## SELECTED TEXT:
—————

1

I found a question (Question 7) here:

Question: For k cross-validation, larger k value implies more bias
Options: True or False

My answer is: True.
Reason: Larger K means more folds means smaller test set which means larger training set. As you increase training data you bring down variance which means increase bias.

So as K increases --> Training data size increases --> Variance reduces --> Bias increases Hence answer is True

But the website says answer is False.
Can someone explain if my logic is wrong and why their answer is right?

desertnaut
  • 1,988
  • 2
  • 14
  • 23
Hitesh Somani
  • 399
  • 2
  • 10

2 Answers2

1

Why should bias increase as the training set size increases?

My intuition is that as you increase K, your test sets get smaller, increasing the variance of your evaluation metric. At the same time, you're fitting your model to more and more similar training data (since the training set in each fold is approaching the full set), so you're more likely to overfit to the training data because you're fitting your candidate models on almost the entire training data set in each fold.

—————

## INPUT RECORDS:
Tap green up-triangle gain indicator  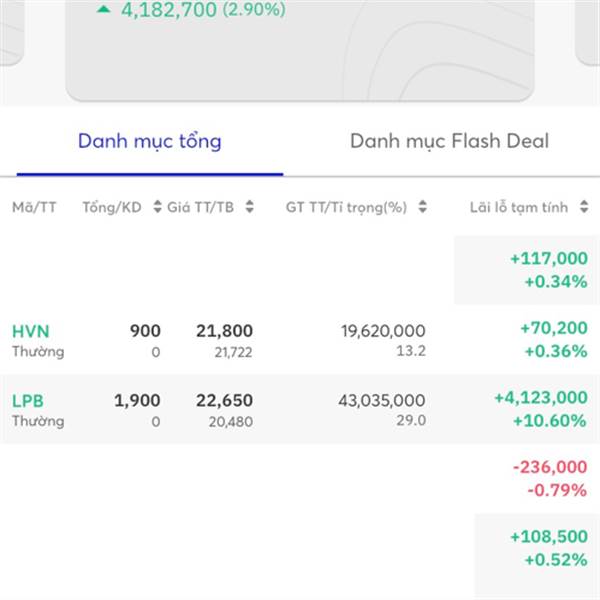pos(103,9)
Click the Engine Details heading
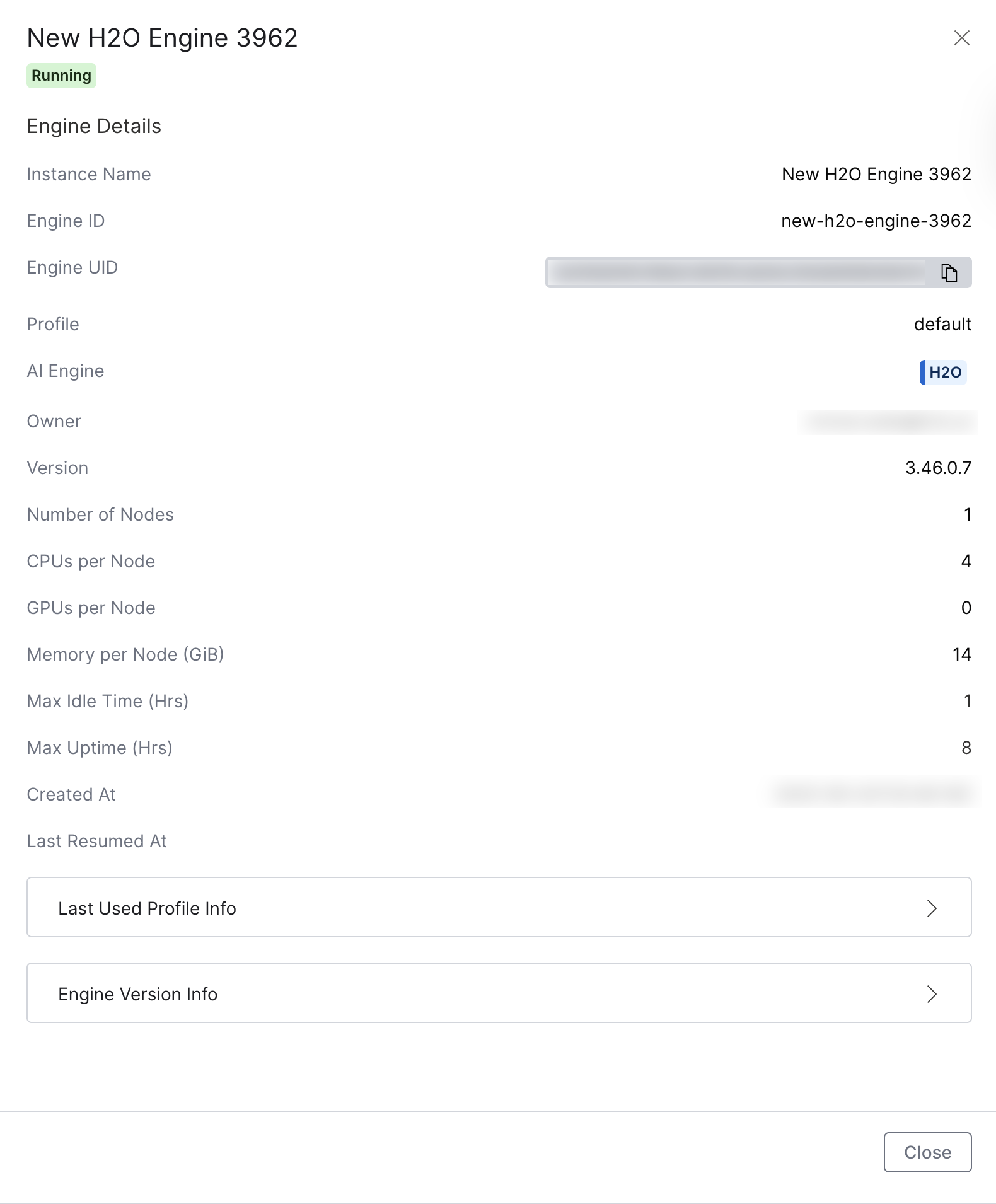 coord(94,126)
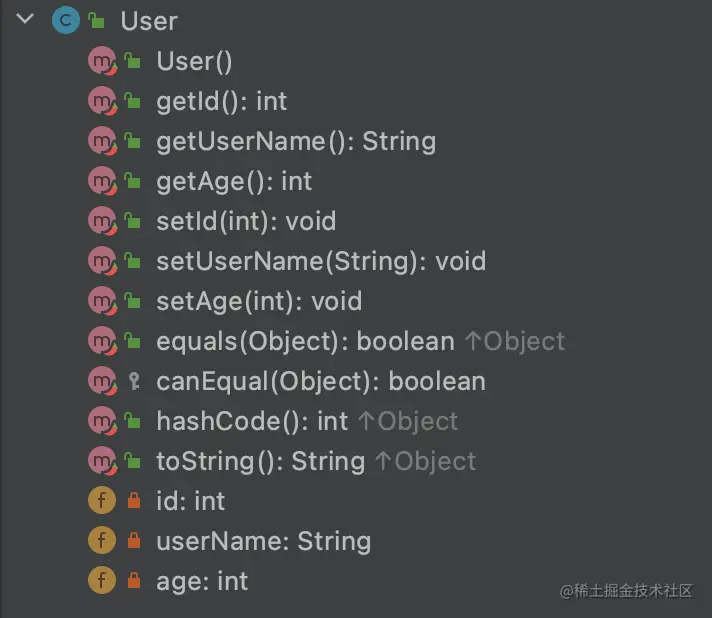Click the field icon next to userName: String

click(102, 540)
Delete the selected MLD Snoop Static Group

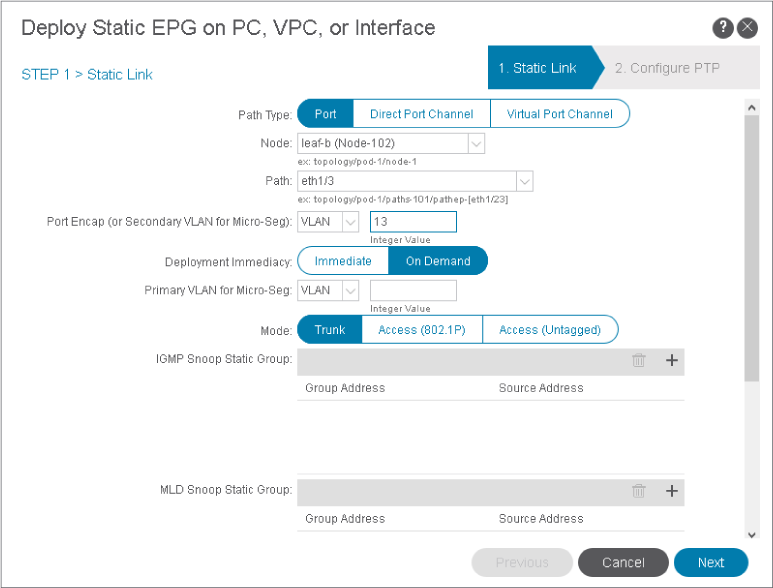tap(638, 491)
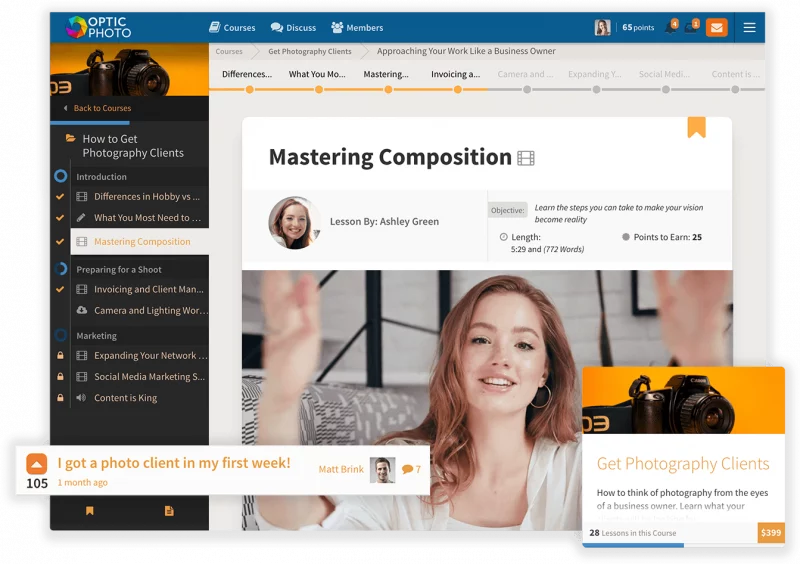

—————

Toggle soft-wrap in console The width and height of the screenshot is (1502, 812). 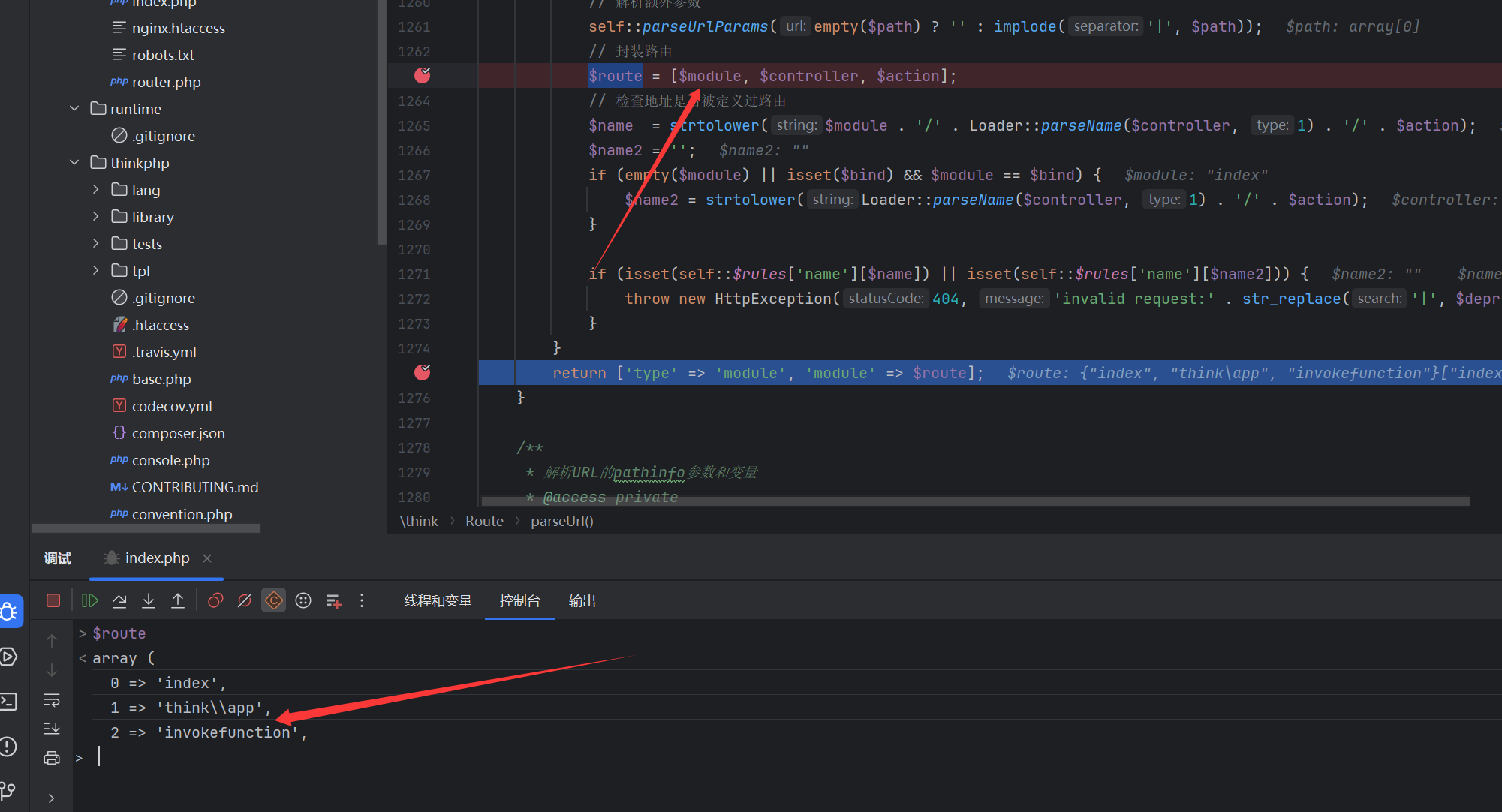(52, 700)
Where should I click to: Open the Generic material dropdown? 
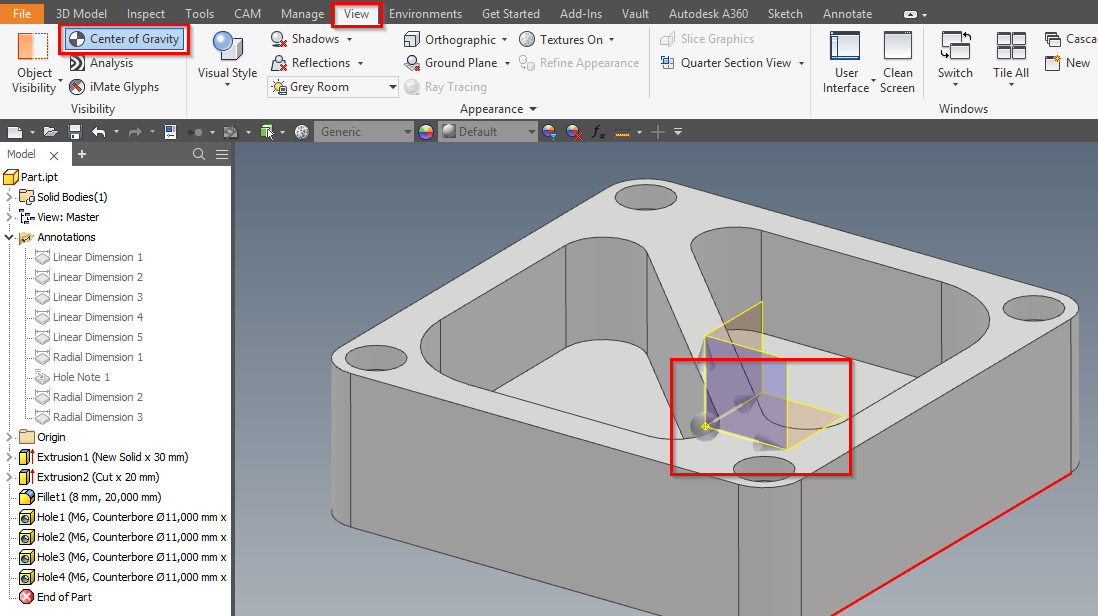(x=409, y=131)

—————

## WORK TO DO:
A. In the cross-validation thread, what answer does the website give to the question?
B. Please rewrite the rows between the line holding "Click the Engine Details heading" and the line holding "tap(638, 491)", inclusive, replacing "Delete" with "Remove" and keeping everything else the same. Leave the pictures out.

## RESPONSES FOR EACH TASK:
A. The website says the answer is False.

B.
Click the Engine Details heading
 coord(94,126)
Click the field icon next to userName: String

click(102, 540)
Remove the selected MLD Snoop Static Group

tap(638, 491)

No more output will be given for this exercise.